After determining what exactly bothers you about them, sit down and have an honest conversation with your partner. Try to do this when you’re both in a good headspace and are able to hear the other one out (read: not after a stressful workday.). Talking about this can help give you insight into why your partner has these friends in their life and will help them better understand where you’re coming from as well.

When it comes time to talk, be gentle, and articulate your concerns delicately. Using phrases like “I feel…” or starting your sentences with “I” will put the blame on you and help lower your partner’s defenses. Likewise, be sure to remind them that you want the best for them and are coming from a loving place.


3. Try getting to know them better

Although they say three’s a crowd, schedule a time to hang out with your significant other and one of their friends. You could invite them over to your place if you live together, meet them for coffee or drinks, etc. This will give you a chance to get to know them better, and they might pleasantly surprise you. Plus, your partner will act as a natural buffer, which will help ease some of your worries and make you more comfortable.

Additionally, be sure to ask your partner ahead of time if you have anything in common with their friend. Finding common ground will make your life easier because you’ll be able to steer the conversation toward a topic you’re both interested in and can discuss and bond over.


4. Accept them and keep an open mind

Ultimately, you have to trust your partner’s decisions about who they keep in their life, and accepting this is the best thing you can do for yourself. Learn how to live with and be OK with occasionally seeing these friends, and go into these encounters open-minded. This will help you have a better time and protect your peace and relationship because their presence won’t upset you.



How To Protect Your Relationship When You Hate Your SO’s Friends


1. Set healthy boundaries, not ultimatums

Your partner shouldn’t have to choose between you and their friends, and giving them the “it’s me or them” ultimatum will drive a wedge into your relationship; even if you get the answer you’re looking for, your partner will likely resent you for forcing them to choose.

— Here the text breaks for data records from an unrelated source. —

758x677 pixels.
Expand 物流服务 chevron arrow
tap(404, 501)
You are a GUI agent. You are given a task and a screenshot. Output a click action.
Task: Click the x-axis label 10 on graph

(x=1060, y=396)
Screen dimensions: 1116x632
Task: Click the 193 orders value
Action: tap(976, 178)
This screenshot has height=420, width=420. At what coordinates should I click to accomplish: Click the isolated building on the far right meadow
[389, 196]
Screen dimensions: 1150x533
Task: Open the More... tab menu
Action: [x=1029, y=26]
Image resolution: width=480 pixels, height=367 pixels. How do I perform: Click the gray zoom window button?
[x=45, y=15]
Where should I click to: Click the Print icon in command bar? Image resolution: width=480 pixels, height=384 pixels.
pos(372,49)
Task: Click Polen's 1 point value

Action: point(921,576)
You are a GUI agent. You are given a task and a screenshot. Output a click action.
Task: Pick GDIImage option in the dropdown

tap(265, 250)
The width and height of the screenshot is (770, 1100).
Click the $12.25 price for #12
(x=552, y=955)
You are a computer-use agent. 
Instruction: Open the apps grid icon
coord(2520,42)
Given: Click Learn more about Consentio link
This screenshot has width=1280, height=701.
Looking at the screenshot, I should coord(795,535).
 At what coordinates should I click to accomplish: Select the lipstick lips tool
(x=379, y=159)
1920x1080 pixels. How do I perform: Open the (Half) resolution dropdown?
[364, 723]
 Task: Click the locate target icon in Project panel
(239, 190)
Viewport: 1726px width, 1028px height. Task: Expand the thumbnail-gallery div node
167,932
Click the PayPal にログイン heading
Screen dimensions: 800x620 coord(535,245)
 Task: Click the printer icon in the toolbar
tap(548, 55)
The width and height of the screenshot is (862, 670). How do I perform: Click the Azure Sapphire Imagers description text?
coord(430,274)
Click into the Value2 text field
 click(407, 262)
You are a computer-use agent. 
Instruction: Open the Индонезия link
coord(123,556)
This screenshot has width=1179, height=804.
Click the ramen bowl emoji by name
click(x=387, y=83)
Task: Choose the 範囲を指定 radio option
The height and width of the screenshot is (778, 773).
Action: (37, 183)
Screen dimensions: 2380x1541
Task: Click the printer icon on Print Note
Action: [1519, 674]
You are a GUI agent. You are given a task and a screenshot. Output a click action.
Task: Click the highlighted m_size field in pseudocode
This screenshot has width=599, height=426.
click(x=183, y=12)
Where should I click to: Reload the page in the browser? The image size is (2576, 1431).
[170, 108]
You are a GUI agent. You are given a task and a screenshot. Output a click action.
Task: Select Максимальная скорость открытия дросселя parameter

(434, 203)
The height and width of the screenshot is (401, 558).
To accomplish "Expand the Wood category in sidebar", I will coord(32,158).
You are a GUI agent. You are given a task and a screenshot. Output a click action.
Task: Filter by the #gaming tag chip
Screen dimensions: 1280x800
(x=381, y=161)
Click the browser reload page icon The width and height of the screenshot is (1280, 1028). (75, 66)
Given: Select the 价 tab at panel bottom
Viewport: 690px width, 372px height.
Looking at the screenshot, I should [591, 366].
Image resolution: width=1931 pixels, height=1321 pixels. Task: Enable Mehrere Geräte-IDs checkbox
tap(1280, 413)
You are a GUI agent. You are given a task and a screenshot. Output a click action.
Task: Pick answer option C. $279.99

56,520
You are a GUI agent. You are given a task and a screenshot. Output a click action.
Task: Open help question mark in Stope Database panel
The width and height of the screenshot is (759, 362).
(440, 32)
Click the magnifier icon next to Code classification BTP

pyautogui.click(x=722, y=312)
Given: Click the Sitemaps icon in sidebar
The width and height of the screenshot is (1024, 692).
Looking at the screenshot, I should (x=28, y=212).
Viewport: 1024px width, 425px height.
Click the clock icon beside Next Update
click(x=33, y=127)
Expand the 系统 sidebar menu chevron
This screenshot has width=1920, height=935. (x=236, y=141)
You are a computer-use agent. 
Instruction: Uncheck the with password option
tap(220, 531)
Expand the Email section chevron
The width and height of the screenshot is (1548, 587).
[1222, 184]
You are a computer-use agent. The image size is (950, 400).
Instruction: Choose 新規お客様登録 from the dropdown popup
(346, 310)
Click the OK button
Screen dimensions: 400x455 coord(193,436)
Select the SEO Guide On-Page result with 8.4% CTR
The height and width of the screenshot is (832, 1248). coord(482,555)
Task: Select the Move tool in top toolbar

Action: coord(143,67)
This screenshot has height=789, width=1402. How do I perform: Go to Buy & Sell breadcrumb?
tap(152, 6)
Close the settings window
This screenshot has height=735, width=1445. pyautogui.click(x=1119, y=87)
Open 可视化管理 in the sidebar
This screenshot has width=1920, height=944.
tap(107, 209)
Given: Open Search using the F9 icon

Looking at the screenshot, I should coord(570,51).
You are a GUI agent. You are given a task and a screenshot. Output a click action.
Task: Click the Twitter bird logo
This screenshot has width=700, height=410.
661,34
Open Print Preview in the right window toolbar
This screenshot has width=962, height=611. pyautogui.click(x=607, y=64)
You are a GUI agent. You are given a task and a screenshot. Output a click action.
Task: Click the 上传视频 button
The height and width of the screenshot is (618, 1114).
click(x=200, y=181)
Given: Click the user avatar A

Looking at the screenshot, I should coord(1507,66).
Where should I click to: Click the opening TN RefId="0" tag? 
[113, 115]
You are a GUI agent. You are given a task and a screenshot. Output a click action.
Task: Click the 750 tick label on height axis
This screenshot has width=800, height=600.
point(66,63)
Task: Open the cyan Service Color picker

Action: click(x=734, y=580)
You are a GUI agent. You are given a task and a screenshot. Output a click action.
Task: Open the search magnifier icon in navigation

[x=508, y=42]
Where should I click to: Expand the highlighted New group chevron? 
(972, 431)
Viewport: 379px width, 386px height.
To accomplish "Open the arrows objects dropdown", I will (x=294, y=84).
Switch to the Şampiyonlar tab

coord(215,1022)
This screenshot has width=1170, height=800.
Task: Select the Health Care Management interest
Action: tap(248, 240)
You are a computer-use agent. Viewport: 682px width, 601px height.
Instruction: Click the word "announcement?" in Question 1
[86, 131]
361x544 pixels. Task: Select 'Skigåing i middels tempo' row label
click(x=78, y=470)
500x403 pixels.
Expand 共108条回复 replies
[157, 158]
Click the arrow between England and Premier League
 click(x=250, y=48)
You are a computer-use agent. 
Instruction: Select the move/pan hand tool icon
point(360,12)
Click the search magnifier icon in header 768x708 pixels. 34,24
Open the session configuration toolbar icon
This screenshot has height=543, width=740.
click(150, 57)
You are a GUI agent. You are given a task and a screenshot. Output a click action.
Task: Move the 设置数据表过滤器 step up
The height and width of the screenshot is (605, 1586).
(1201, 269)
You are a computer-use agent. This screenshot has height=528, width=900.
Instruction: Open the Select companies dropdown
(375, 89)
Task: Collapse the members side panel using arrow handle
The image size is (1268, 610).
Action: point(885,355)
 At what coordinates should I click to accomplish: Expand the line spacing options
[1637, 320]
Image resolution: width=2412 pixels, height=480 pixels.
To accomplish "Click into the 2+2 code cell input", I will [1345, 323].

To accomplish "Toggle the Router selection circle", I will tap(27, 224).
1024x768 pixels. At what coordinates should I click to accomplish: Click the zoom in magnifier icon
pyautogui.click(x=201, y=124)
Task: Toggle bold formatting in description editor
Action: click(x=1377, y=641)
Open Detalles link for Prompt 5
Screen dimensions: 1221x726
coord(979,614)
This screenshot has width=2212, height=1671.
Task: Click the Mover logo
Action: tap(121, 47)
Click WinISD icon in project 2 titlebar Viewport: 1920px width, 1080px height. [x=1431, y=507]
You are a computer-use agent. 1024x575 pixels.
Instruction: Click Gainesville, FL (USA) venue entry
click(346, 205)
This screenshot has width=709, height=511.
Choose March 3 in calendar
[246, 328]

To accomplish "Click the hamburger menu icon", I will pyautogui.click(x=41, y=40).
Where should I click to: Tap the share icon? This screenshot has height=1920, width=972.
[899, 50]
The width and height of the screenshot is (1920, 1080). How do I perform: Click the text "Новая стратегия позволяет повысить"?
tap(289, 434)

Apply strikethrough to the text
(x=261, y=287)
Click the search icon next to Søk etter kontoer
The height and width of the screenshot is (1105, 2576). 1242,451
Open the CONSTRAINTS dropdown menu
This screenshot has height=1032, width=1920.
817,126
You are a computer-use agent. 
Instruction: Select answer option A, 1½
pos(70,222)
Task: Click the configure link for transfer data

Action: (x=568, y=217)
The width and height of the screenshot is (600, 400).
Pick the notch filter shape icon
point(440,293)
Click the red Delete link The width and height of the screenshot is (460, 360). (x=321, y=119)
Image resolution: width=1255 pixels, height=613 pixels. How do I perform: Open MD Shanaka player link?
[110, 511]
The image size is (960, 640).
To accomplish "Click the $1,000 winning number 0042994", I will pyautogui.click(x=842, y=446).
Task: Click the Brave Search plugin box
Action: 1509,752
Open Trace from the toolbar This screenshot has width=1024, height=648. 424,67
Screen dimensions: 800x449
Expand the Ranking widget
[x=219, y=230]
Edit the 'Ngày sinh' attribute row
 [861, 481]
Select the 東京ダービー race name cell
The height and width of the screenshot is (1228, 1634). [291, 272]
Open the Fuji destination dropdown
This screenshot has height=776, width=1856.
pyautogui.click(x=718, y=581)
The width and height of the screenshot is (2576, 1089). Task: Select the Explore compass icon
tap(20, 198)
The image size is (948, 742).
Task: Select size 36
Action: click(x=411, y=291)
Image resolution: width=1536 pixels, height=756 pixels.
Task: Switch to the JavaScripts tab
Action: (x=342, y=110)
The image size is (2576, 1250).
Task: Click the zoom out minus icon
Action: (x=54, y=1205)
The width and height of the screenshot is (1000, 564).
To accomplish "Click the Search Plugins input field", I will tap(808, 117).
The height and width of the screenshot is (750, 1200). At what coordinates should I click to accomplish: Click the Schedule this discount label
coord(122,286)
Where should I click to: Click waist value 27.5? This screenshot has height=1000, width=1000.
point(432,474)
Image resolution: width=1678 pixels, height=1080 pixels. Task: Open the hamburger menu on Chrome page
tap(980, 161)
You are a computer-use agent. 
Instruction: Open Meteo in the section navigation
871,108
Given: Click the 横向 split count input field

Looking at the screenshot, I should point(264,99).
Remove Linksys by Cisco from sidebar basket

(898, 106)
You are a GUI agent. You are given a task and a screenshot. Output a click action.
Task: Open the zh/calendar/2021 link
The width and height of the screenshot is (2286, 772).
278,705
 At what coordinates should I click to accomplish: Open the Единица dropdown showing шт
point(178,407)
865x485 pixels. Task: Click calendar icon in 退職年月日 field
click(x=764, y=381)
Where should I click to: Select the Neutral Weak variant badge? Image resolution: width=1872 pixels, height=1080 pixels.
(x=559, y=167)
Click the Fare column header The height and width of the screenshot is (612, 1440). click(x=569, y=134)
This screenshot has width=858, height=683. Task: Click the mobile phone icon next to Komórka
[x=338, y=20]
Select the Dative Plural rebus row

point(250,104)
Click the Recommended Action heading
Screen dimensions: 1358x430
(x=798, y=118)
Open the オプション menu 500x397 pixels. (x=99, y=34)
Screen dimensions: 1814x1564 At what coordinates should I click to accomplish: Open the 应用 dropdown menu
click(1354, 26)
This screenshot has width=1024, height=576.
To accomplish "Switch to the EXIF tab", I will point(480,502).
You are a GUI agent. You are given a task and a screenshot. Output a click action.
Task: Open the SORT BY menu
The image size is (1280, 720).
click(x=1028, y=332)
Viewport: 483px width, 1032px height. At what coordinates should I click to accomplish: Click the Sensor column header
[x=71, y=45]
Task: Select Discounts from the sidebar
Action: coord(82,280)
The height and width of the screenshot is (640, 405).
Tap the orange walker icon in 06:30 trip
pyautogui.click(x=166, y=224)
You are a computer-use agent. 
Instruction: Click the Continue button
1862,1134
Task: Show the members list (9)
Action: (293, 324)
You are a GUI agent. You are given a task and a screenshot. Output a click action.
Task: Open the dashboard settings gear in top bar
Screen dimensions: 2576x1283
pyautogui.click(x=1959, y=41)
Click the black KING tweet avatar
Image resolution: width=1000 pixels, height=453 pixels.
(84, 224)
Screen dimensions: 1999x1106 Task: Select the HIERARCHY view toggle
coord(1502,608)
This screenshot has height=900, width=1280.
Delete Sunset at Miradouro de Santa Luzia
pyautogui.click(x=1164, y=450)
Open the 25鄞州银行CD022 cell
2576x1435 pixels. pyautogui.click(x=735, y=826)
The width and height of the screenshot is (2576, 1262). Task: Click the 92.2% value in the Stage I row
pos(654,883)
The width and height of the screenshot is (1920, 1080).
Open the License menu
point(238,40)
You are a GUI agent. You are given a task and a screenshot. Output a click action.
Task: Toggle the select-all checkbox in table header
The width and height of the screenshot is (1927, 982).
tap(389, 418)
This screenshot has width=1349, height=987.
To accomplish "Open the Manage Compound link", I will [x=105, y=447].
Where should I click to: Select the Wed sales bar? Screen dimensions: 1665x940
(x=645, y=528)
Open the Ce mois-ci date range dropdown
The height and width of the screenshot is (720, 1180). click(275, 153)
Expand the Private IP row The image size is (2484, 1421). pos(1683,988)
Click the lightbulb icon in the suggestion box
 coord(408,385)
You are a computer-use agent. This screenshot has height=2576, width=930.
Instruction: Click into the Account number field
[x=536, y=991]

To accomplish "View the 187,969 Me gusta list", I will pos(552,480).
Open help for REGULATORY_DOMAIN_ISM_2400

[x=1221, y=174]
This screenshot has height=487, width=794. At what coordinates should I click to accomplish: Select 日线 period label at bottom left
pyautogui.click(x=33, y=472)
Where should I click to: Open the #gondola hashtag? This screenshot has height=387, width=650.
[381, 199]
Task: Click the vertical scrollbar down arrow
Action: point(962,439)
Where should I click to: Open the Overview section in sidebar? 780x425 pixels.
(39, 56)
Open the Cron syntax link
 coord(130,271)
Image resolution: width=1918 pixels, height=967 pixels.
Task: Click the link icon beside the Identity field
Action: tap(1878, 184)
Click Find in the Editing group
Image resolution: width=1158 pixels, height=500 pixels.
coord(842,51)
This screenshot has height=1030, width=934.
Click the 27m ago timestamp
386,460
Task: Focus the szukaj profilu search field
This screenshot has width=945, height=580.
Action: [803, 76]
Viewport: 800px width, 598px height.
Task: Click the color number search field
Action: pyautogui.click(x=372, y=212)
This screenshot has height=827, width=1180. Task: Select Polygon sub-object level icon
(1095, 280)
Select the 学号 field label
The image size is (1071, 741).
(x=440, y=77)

Instead, set healthy boundaries with your partner’s friends. Come to an agreement on when you’re both comfortable being around them, when it should just be the two of you, and when your partner should go at it alone. You’ll put a healthy distance between yourself and people you don’t like and your partner won’t have to sacrifice anybody, so everybody wins.


2. Encourage them to see their friends without you

If your partner cares about you and wants to make you happy, they may subconsciously distance themselves from their friends. And while this is great for you now, it can backfire, and they might end up resenting you down the line. So, when their friends invite them out, encourage them to go hang out with them without you. You can always hang out with your girls in the meantime or indulge in some self-care. After all, space is healthy, and friendships are important regardless of your relationship status.


3. Don’t give them space in your relationship

It’s easy to let your partner’s friends live in your relationship rent-free but try your best to not let that happen. Of course, you should absolutely talk to your partner when something’s bothering you, but other than that, don’t give them extra attention by bringing them up regularly. And at the end of the day, there’s a time and place to give them space in your relationship before firmly putting them out of your head, moving on, and living your best life, happy and in love.